[What you will do]: Check each line below for the word "screenshot", and copy those that have it.

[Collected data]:
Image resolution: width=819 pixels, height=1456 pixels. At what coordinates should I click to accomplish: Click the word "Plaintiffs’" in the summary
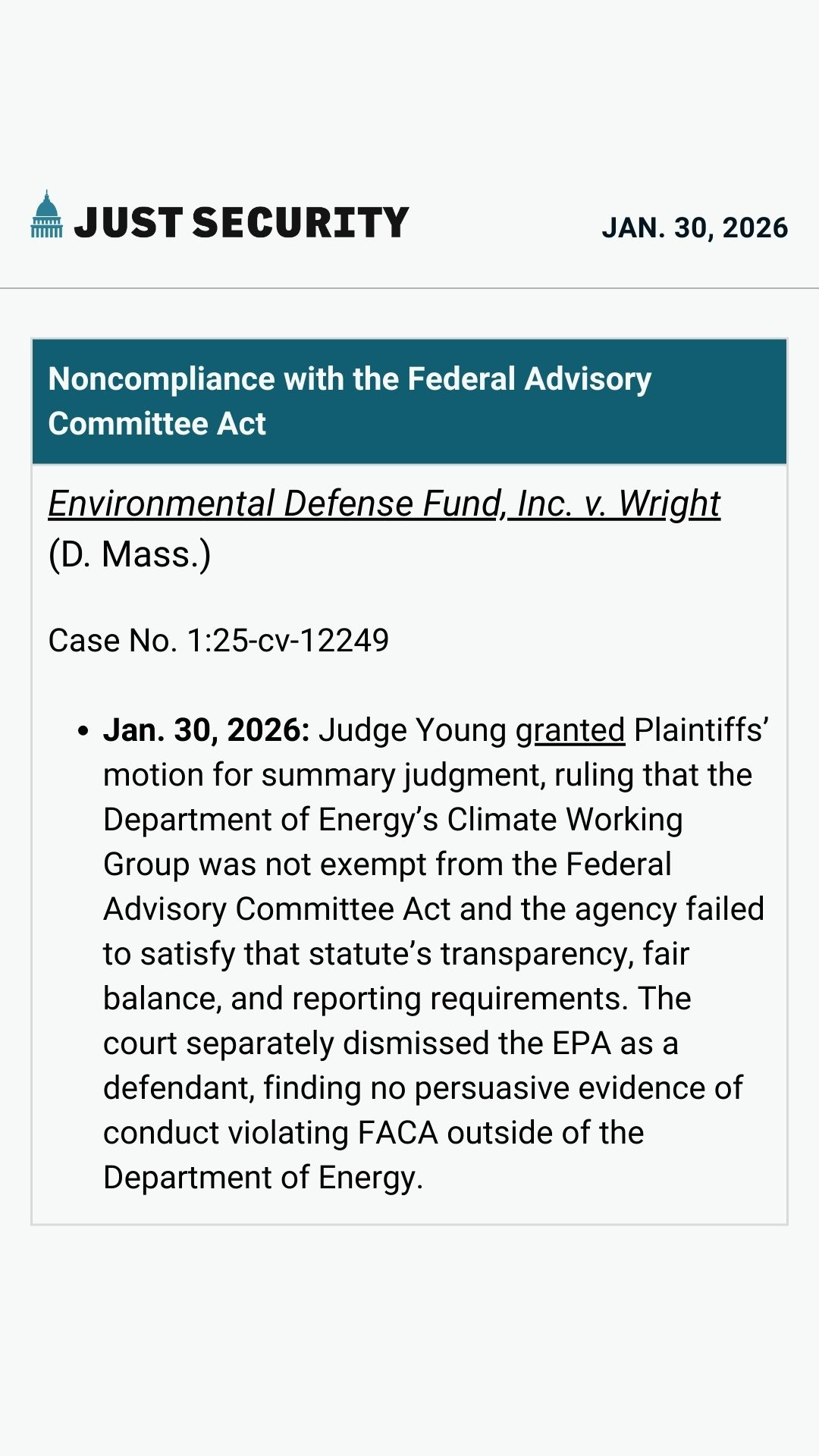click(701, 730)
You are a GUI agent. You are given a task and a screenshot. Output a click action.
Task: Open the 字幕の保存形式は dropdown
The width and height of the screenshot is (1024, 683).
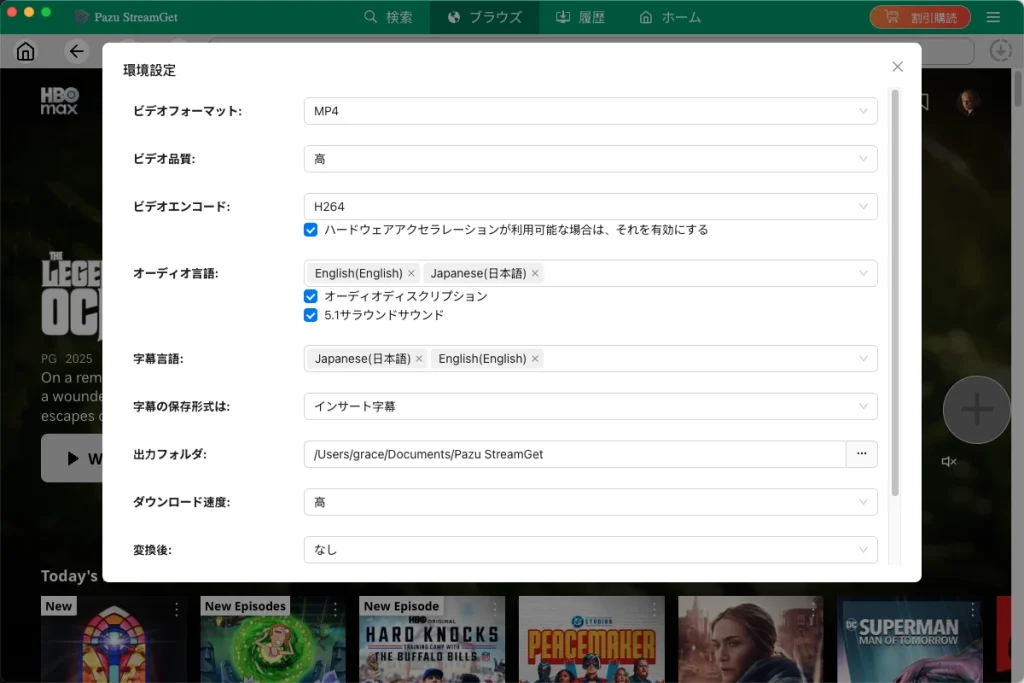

[Answer box]:
You are a GUI agent. You are given a task and a screenshot. Output a click action.
The width and height of the screenshot is (1024, 683).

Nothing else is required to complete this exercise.